• Texte fourni:
----------

Quelques jours seulement après que le président Joe Biden s’est retiré de la course à la présidentielle de 2024 en juillet, la vice-présidente Kamala Harris s’est adressée à la réunion annuelle de la sororité Zeta Phi Beta à Indianapolis, où elle a souligné l’importance de la foi religieuse et de la liberté politique.
Harris a contrasté sa position sur le droit à l’avortement avec celle de l’ancien président Donald Trump, déclarant : « Dans notre pays, nous assistons à une attaque en règle contre des libertés et des droits durement gagnés », a déclaré Harris. « Et face à ces attaques, nous devons continuer à nous unir pour défendre la liberté. »
En mettant l’accent sur la « liberté » dans sa campagne, Harris a invoqué un élément clé de l’identité et de la spiritualité noires, ancré dans la lutte historique pour la libération des anciens esclaves. Cet héritage est en partie à l’origine d’un clivage d’attitude entre chrétiens noirs et chrétiens blancs, notamment sur des questions telles que l’avortement et le soutien à Trump.
En tant que spécialistes des sciences politiques et des religions, nous considérons les remarques de Harris comme un rappel subtil aux électeurs que la vie religieuse des Noirs aux États-Unis implique depuis longtemps un appel aux personnes de toutes confessions pour qu’elles utilisent leurs croyances pour faire progresser la justice sociale.
Son message contraste fortement avec celui des alliés conservateurs de Trump, qui ont fait pression pour restreindre les libertés individuelles en matière d’avortement.
La fracture raciale
Pour mieux comprendre la relation entre la race, la religion et le soutien à Trump, nous avons mené une enquête nationale en ligne en juin 2024, soutenue par le Public Religion Research Institute, une organisation à but non lucratif qui mène des sondages d’opinion publique sur divers sujets.
Afin de comparer les opinions des chrétiens blancs et noirs, notre échantillon de près de 1 500 adultes comprenait plus de 700 participants de chaque groupe racial. Nous avons demandé à la moitié de l’échantillon d’indiquer son niveau d’accord avec cinq affirmations couramment utilisées pour mesurer les croyances nationalistes chrétiennes.

----------

• Entrées présentées:
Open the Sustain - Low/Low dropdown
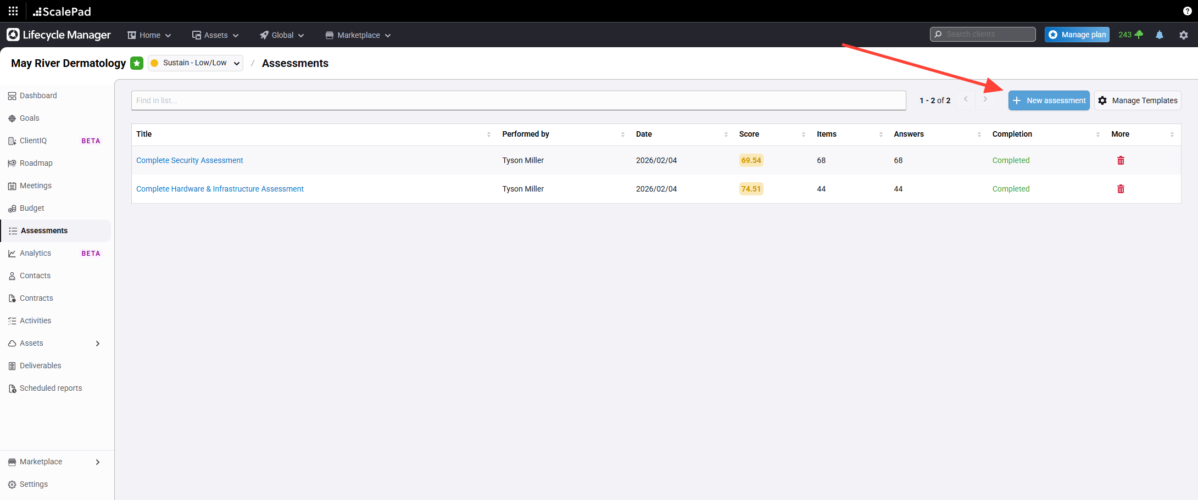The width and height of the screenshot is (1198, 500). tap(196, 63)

----------

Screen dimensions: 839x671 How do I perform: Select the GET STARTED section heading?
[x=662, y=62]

----------

• Consigne:
Poursuivez l'article sur la religion, la race et le soutien à Trump à partir de sa dernière phrase.

• Production attendue:
Ces éléments incluent le soutien aux lois fondées sur la religion et la croyance selon laquelle les États-Unis ont été conçus comme une nation chrétienne.
Nous avons ensuite classé les participants selon qu’ils étaient d’accord avec la plupart des affirmations (« adhérents » et « sympathisants ») ou en désaccord avec la plupart d’entre elles (« sceptiques » et « réfractaires »). Plus d’un tiers des chrétiens noirs et blancs étaient d’accord avec la plupart des idées nationalistes chrétiennes.
Nous avons constaté que les nationalistes chrétiens noirs sont beaucoup moins susceptibles de soutenir Trump que leurs homologues blancs. De plus, ils ne soutiennent pas les politiques d’extrême droite, comme celles décrites dans le Projet 2025, le plan de la Heritage Foundation visant à mettre en œuvre un programme conservateur dans l’ensemble du gouvernement fédéral.
Ces deux groupes diffèrent également considérablement dans leur évaluation de Trump. Seuls 17 % des nationalistes chrétiens noirs ont exprimé une opinion favorable à l’ancien président, contre 49 % des nationalistes chrétiens blancs.
L’élu ?
Ces différences raciales sont encore plus prononcées lorsque nous examinons les attitudes des charismatiques – un groupe de chrétiens fervents qui, à la fin du 20e siècle, ont commencé à mettre l’accent sur les pratiques pentecôtistes telles que la guérison divine et le parler en langues, un langage de sons indéchiffrables considéré comme une communication directe avec Dieu.
Il a été demandé à tous les participants à notre enquête – 760 Américains blancs et 734 Américains noirs – s’ils avaient personnellement vécu ou été témoins de pratiques du christianisme charismatique. Parmi celles-ci, il y a le fait de recevoir ce qu’ils croyaient être une révélation directe de Dieu.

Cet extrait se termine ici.